Class: Ucode::Parsers::Unihan

Inherits:

Base

Object
Base
Ucode::Parsers::Unihan

show all

Defined in:: lib/ucode/parsers/unihan.rb

Overview

Parses all eight Unihan files (Unihan_IRGSources.txt, Unihan_NumericValues.txt, Unihan_RadicalStrokeCounts.txt, Unihan_Readings.txt, Unihan_DictionaryIndices.txt, Unihan_DictionaryLikeData.txt, Unihan_Variants.txt, Unihan_OtherMappings.txt).

File format is uniform across all eight (Unihan documentation):

U+XXXX<TAB>kField<TAB>value

The value may be a space-separated list (kRSUnicode, kDefinition for prose, kCangjieInput for multiple codes). .split (whitespace) produces the values array uniformly. Coordinator groups records by cp and writes into CodePoint.unihan.fields[field].

One parser, not eight: the format is uniform. The filename carries no parse-time information — every line is self-describing via its field name. Adding a new Unihan file is a one-line change to FILES; no parser modification (OCP).

Defined Under Namespace

Classes: Record

Constant Summary collapse

FILES =

%w[
  Unihan_DictionaryIndices.txt
  Unihan_DictionaryLikeData.txt
  Unihan_IRGSources.txt
  Unihan_NumericValues.txt
  Unihan_RadicalStrokeCounts.txt
  Unihan_Readings.txt
  Unihan_Variants.txt
  Unihan_OtherMappings.txt
].freeze

FILE_TO_CATEGORY = Filename → category symbol. The parser tags every Record with the category derived from its source file, so consumers (Coordinator → UnihanEntry) don't need to know the mapping. Unicode does not reorganize files across versions, so this mapping is stable without per-field hardcoding.

{
  "Unihan_DictionaryIndices.txt" => :dictionary_indices,
  "Unihan_DictionaryLikeData.txt" => :dictionary_like_data,
  "Unihan_IRGSources.txt" => :irg_sources,
  "Unihan_NumericValues.txt" => :numeric_values,
  "Unihan_RadicalStrokeCounts.txt" => :radical_stroke_counts,
  "Unihan_Readings.txt" => :readings,
  "Unihan_Variants.txt" => :variants,
  "Unihan_OtherMappings.txt" => :other_mappings,
}.freeze

Class Method Summary collapse

.each_in_dir(dir) ⇒ Object
Iterates every known Unihan file in dir, yielding one Record per data line across all files.
.each_record(path, filename: nil) ⇒ Object
Yields one Record per non-comment line in a single Unihan file.

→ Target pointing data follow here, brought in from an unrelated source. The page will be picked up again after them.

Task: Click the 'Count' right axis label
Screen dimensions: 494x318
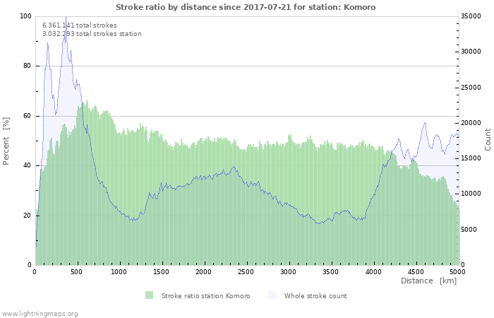Action: click(x=488, y=139)
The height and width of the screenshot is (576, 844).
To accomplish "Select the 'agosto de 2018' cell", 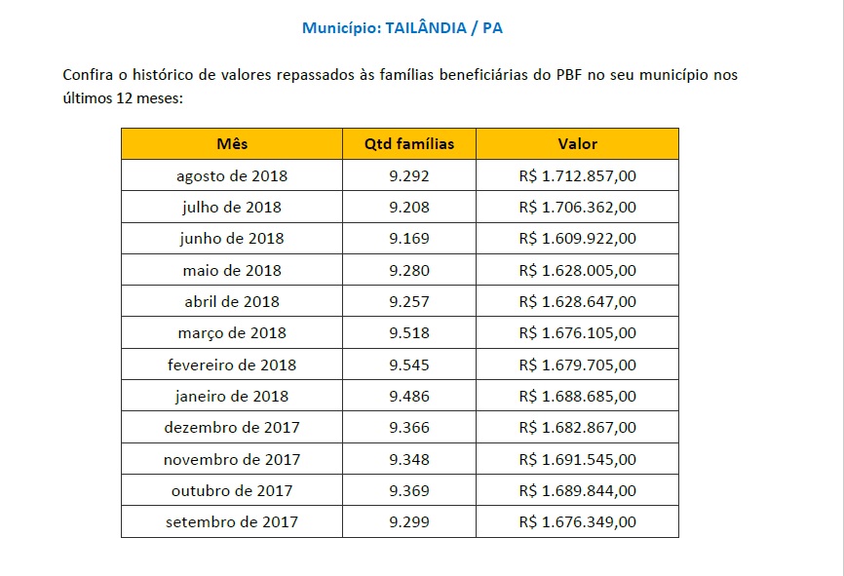I will coord(232,176).
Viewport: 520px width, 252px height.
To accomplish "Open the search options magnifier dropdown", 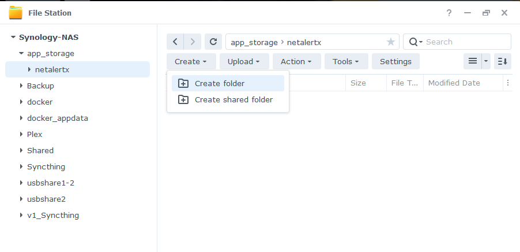I will [415, 42].
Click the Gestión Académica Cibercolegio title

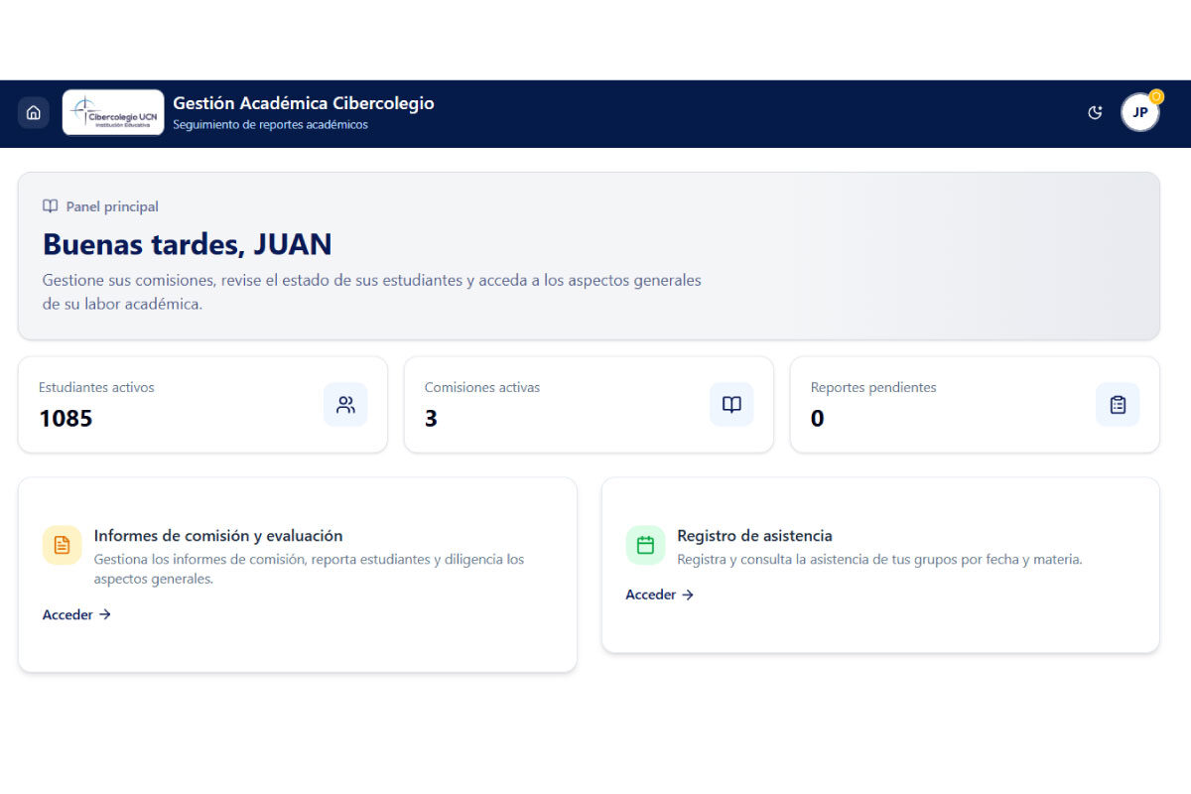304,102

Methods inherited from Base

each_line, parse_codepoint_or_range, parse_field, parse_hex_cp

Class Method Details

.each_in_dir(dir) ⇒ `Object`

Iterates every known Unihan file in dir, yielding one Record per data line across all files. Missing files are silently skipped (incremental runs, partial downloads). Each Record carries its category so callers don't need to re-derive it.

# File 'lib/ucode/parsers/unihan.rb', line 92

def each_in_dir(dir)
  return enum_for(:each_in_dir, dir) unless block_given?

  dir_path = Pathname.new(dir)
  FILES.each do |filename|
    path = dir_path.join(filename)
    next unless path.exist?

    each_record(path, filename: filename) { |record| yield record }
  end

  nil
end

.each_record(path, filename: nil) ⇒ `Object`

Yields one Record per non-comment line in a single Unihan file. The caller must pass the source filename so the Record carries its category. Returns a lazy Enumerator when no block is given.

# File 'lib/ucode/parsers/unihan.rb', line 75

def each_record(path, filename: nil)
  return enum_for(:each_record, path, filename: filename) unless block_given?

  path_str = path.to_s
  category = FILE_TO_CATEGORY.fetch(filename || File.basename(path_str), nil)

  each_line_with_lineno(path_str) do |line, lineno|
    yield tagged_record(line, category, path_str, lineno)
  end

  nil
end